(Selected passage Opens)

First, I will describe efforts, together with my collaborator Jean-Baptiste Michel and Google, to create tools for the quantitative analysis of a significant portion of the historical record. We began by constructing a reliable corpus of digitized texts containing about 4% of all books ever printed. Analysis of this corpus enables us to investigate cultural trends quantitatively. We survey the vast terrain of ‘culturomics,’ focusing on linguistic and cultural phenomena that were reflected in the English language between 1800 and 2000. We show how this approach can provide insights about fields as diverse as lexicography, the evolution of grammar, collective memory, the adoption of technology, the pursuit of fame, censorship, and historical epidemiology. Such analyses are intuitive and addictive: the Google Ngram Viewer, a simple web-based tool we released for the analysis of this corpus was used over a million times in the first 24 hours. Culturomics extends the boundaries of rigorous quantitative inquiry to a wide array of new phenomena spanning the social sciences and the humanities.

(Selected passage Closes)
(Dataset content Opens)

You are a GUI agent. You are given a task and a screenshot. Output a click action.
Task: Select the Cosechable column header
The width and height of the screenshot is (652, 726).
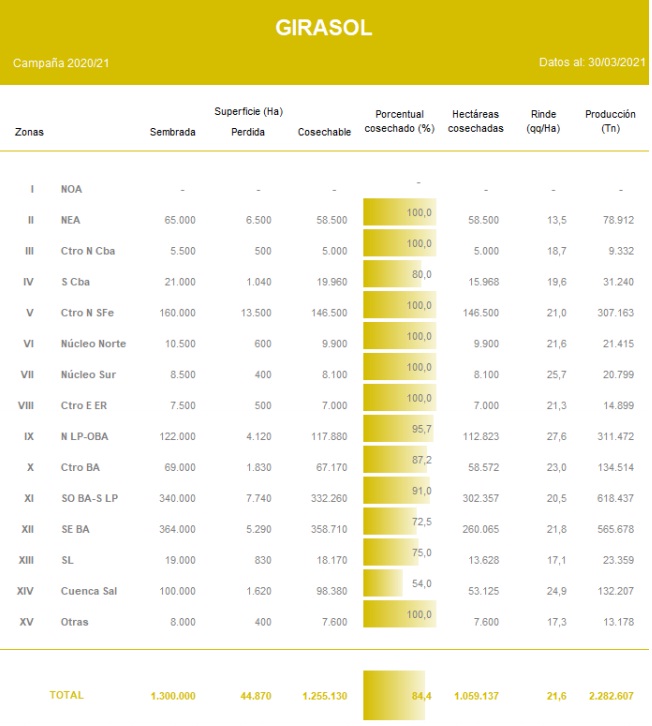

(Dataset content Closes)

## Complete the following
A – In the passage on culturomics, what share of all books ever printed does the digitized corpus contain?
B – Extend the passage on culturomics with a short paragraph that picks up after its final sentence.

## Expected results
A – About 4% of all books ever printed.

B –
In the second half of my talk, I will describe Hi-C, a novel technology for probing the three-dimensional architecture of whole genomes. Developed together with collaborators at the Broad Institute and UMass Medical School, Hi-C couples proximity-dependent DNA ligation and massively parallel sequencing. My lab employs Hi-C to construct spatial proximity maps of the human genome.  Hi-C maps have revealed that active and inactive portions of the human genome are spatially segregated, ie, that cells employ a sort of 'regulatory origami' as they turn genes on and off.  At the megabase scale, the genomic fold is consistent with a fractal globule, a knot-free conformation that enables maximally dense packing while preserving the ability to easily fold and unfold any genomic locus.